## Data for this task
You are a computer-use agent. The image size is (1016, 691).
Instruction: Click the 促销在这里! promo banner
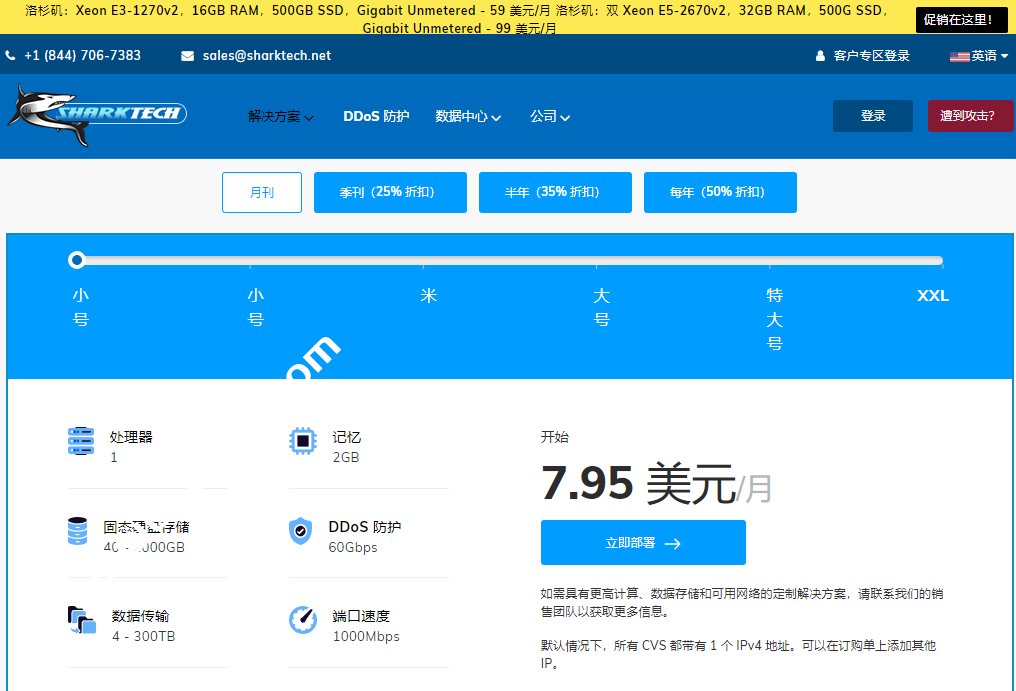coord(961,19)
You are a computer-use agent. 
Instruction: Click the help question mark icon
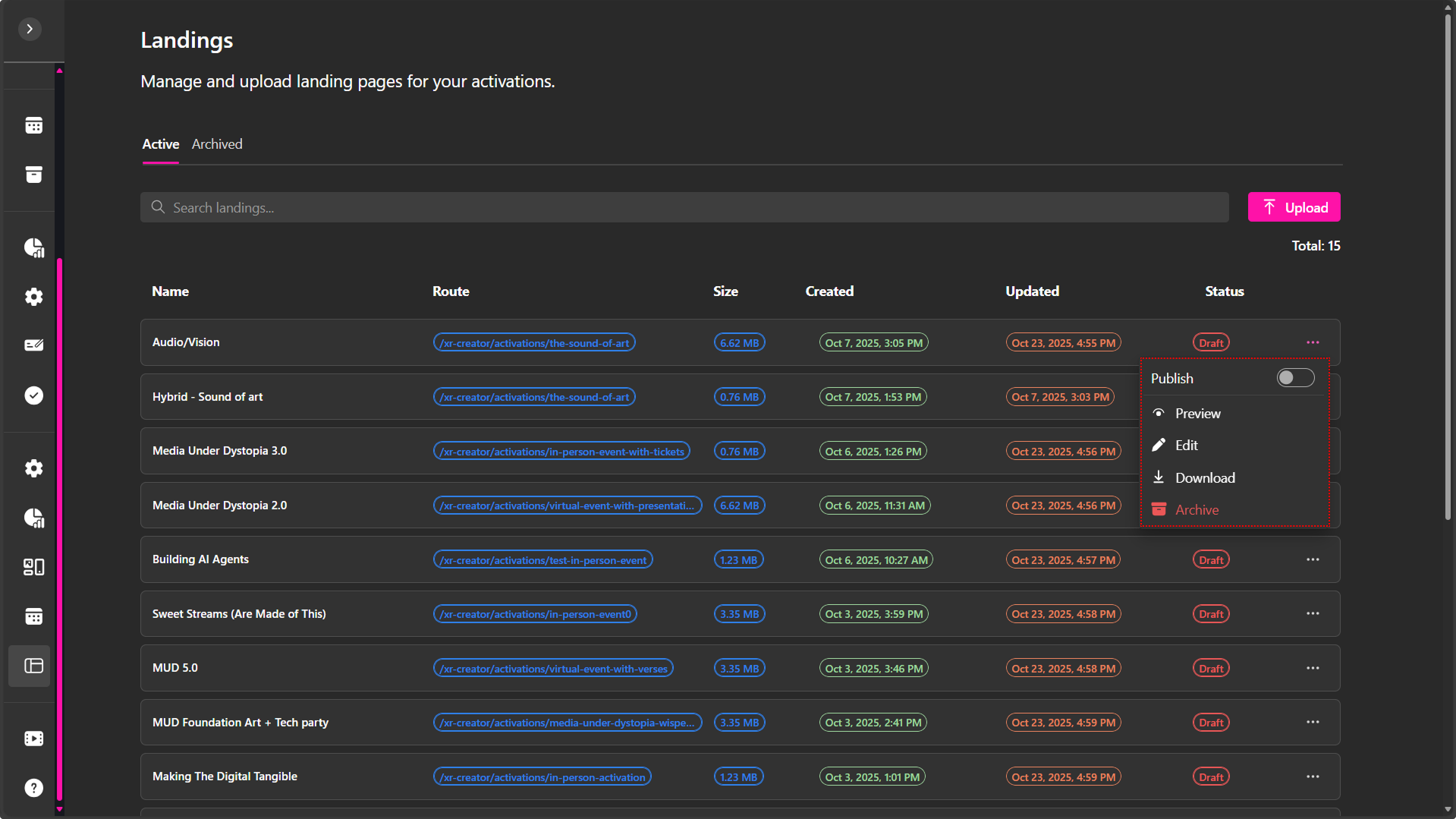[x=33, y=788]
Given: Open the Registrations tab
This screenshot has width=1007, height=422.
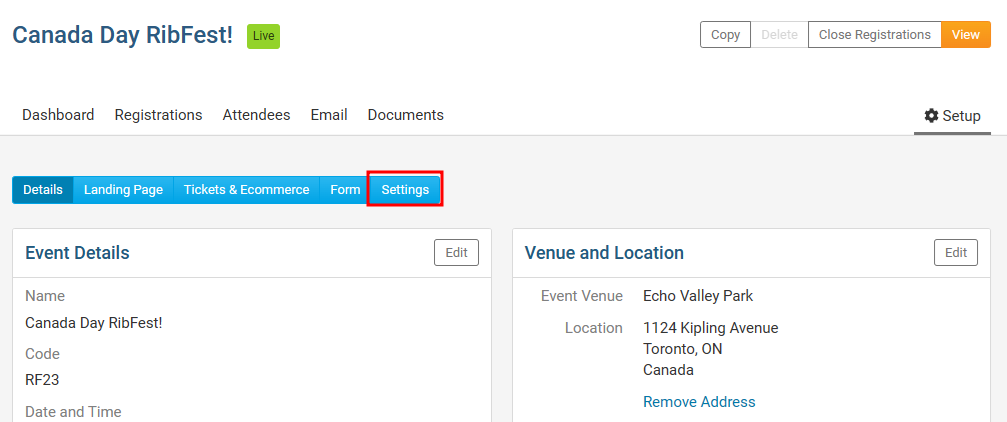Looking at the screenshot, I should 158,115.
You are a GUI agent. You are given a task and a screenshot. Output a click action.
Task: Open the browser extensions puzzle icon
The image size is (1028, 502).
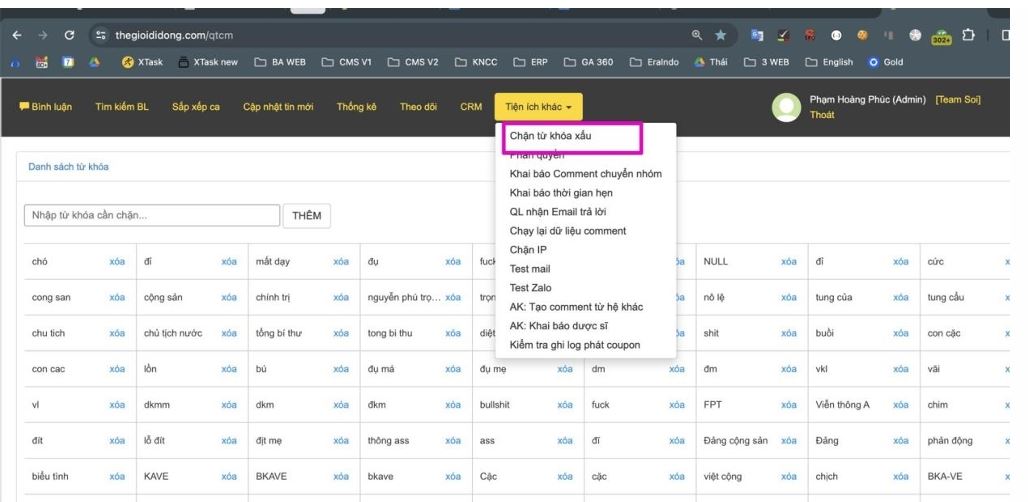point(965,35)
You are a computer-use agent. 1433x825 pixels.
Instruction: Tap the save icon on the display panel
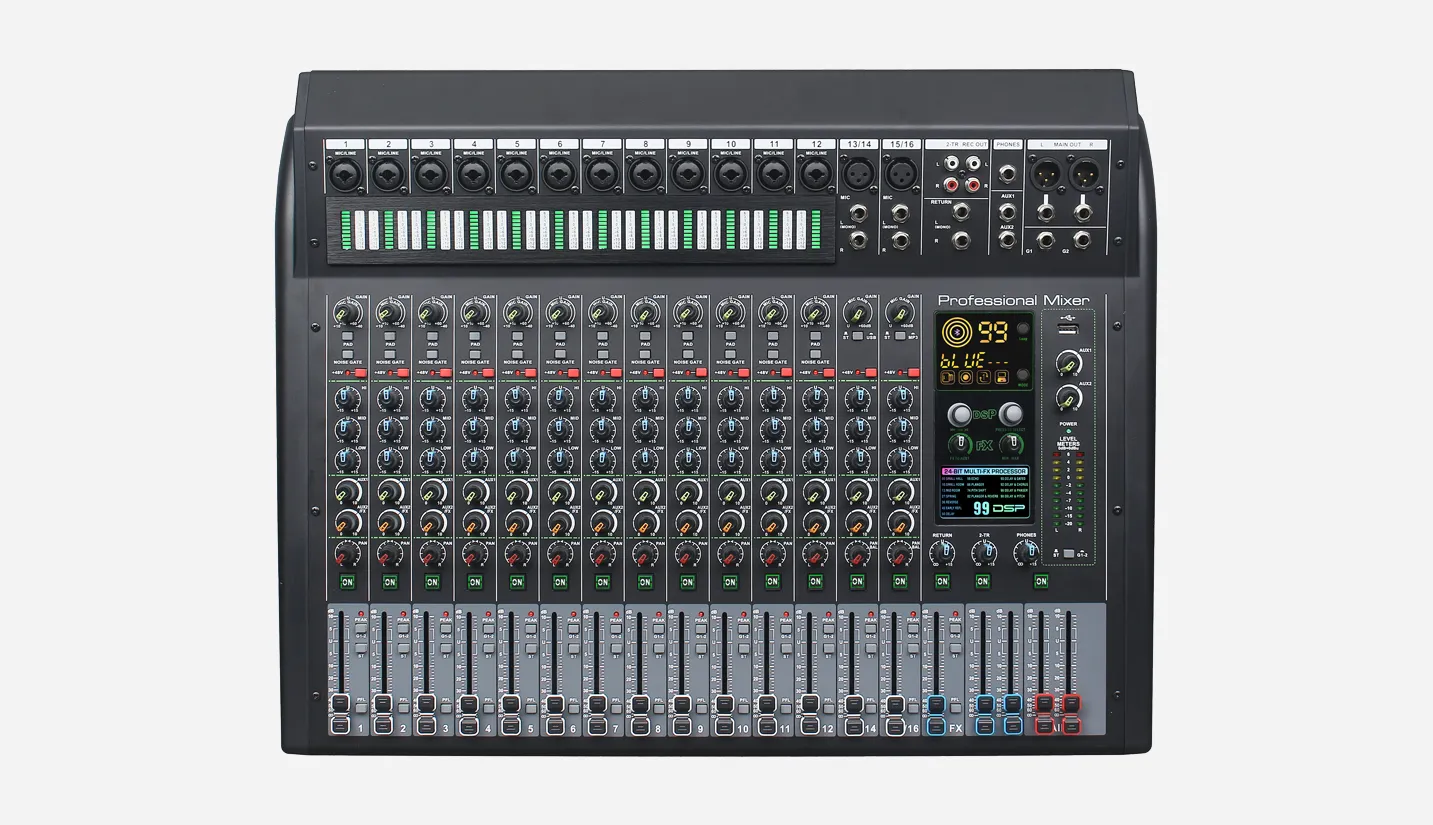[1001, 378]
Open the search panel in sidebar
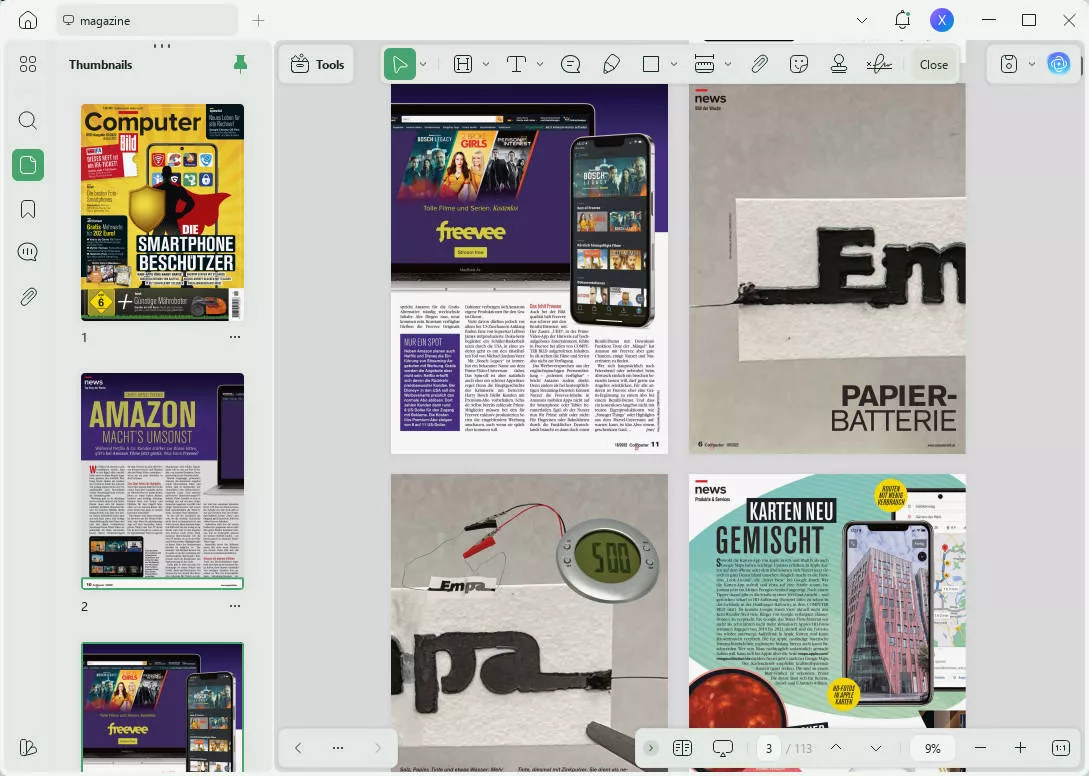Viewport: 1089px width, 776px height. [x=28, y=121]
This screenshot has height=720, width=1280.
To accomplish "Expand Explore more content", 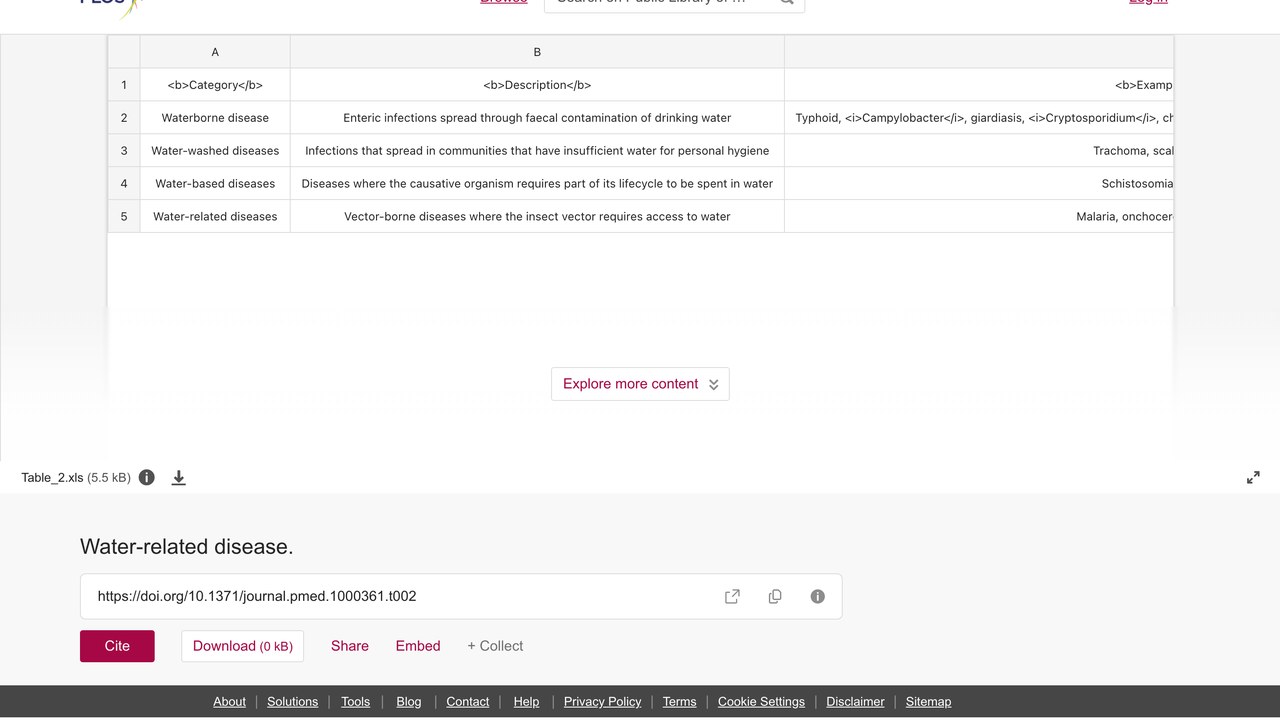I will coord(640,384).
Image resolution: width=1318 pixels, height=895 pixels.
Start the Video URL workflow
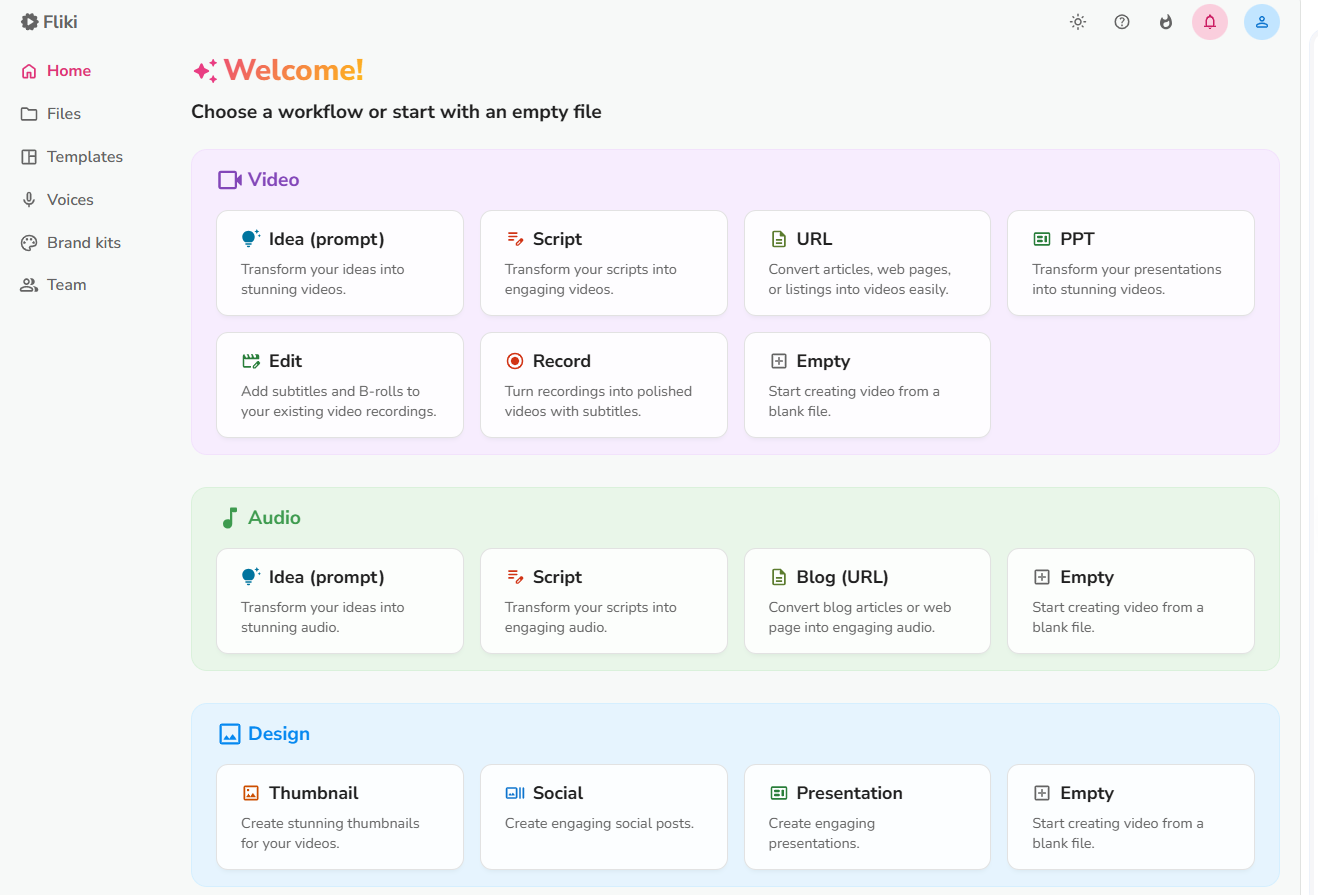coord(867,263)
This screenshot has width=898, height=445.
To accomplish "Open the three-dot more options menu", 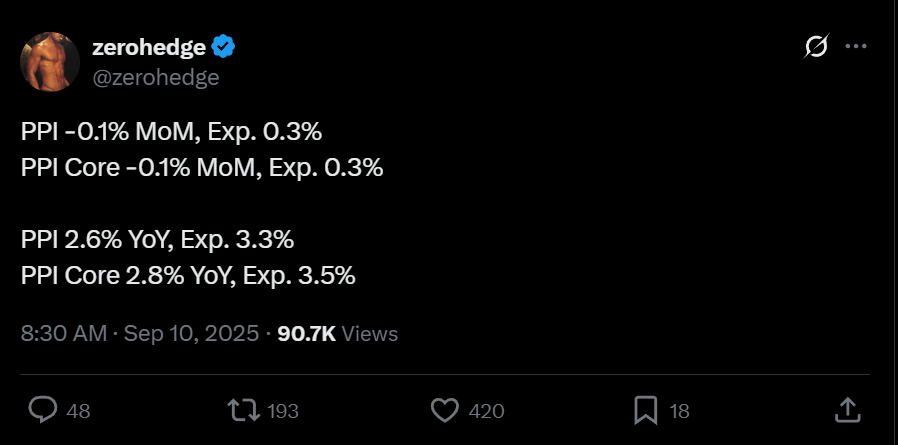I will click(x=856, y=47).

## About this task
With the pictures omitted, copy the entries above exactly from the line containing "Instruction: Click the 促销在这里! promo banner" through the line containing "Task: Open the browser extensions puzzle icon", both lines included.

## Result of this exercise
Instruction: Click the 促销在这里! promo banner
coord(961,19)
You are a computer-use agent. 
Instruction: Click the help question mark icon
[x=33, y=788]
Given: Open the Registrations tab
This screenshot has width=1007, height=422.
Looking at the screenshot, I should 158,115.
You are a GUI agent. You are given a task and a screenshot. Output a click action.
Task: Open the browser extensions puzzle icon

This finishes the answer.